[Data records]
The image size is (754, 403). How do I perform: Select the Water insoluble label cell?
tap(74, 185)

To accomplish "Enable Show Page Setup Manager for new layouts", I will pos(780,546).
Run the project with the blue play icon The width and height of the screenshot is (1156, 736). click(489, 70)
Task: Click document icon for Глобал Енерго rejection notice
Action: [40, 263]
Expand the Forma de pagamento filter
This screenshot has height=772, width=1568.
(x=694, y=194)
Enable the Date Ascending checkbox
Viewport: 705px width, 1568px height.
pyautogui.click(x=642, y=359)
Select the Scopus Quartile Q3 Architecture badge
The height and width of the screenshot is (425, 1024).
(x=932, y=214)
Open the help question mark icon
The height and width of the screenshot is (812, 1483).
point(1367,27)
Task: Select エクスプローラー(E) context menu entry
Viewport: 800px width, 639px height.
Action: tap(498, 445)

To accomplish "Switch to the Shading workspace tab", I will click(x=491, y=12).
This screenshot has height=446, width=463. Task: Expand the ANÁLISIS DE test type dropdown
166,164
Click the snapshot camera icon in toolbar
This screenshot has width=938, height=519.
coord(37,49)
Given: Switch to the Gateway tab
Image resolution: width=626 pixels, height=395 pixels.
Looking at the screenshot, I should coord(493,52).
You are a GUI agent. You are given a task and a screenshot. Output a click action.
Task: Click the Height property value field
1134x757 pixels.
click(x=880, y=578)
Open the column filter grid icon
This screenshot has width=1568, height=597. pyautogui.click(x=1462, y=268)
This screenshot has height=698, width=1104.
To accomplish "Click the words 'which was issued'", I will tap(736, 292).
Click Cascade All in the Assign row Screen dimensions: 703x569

Description of the task –
Arrange every line of the records above as a JSON list of strings, one string per line, and leave out the blank lines.

Exercise answer –
[
  "The image size is (754, 403). How do I perform: Select the Water insoluble label cell?",
  "tap(74, 185)",
  "To accomplish \"Enable Show Page Setup Manager for new layouts\", I will pos(780,546).",
  "Run the project with the blue play icon The width and height of the screenshot is (1156, 736). click(489, 70)",
  "Task: Click document icon for Глобал Енерго rejection notice",
  "Action: [40, 263]",
  "Expand the Forma de pagamento filter",
  "This screenshot has height=772, width=1568.",
  "(x=694, y=194)",
  "Enable the Date Ascending checkbox",
  "Viewport: 705px width, 1568px height.",
  "pyautogui.click(x=642, y=359)",
  "Select the Scopus Quartile Q3 Architecture badge",
  "The height and width of the screenshot is (425, 1024).",
  "(x=932, y=214)",
  "Open the help question mark icon",
  "The height and width of the screenshot is (812, 1483).",
  "point(1367,27)",
  "Task: Select エクスプローラー(E) context menu entry",
  "Viewport: 800px width, 639px height.",
  "Action: tap(498, 445)",
  "To accomplish \"Switch to the Shading workspace tab\", I will click(x=491, y=12).",
  "This screenshot has height=446, width=463. Task: Expand the ANÁLISIS DE test type dropdown",
  "166,164",
  "Click the snapshot camera icon in toolbar",
  "This screenshot has width=938, height=519.",
  "coord(37,49)",
  "Given: Switch to the Gateway tab",
  "Image resolution: width=626 pixels, height=395 pixels.",
  "Looking at the screenshot, I should coord(493,52).",
  "You are a GUI agent. You are given a task and a screenshot. Output a click action.",
  "Task: Click the Height property value field",
  "1134x757 pixels.",
  "click(x=880, y=578)",
  "Open the column filter grid icon",
  "This screenshot has width=1568, height=597. pyautogui.click(x=1462, y=268)",
  "This screenshot has height=698, width=1104.",
  "To accomplish \"Click the words 'which was issued'\", I will tap(736, 292).",
  "Click Cascade All in the Assign row Screen dimensions: 703x569"
]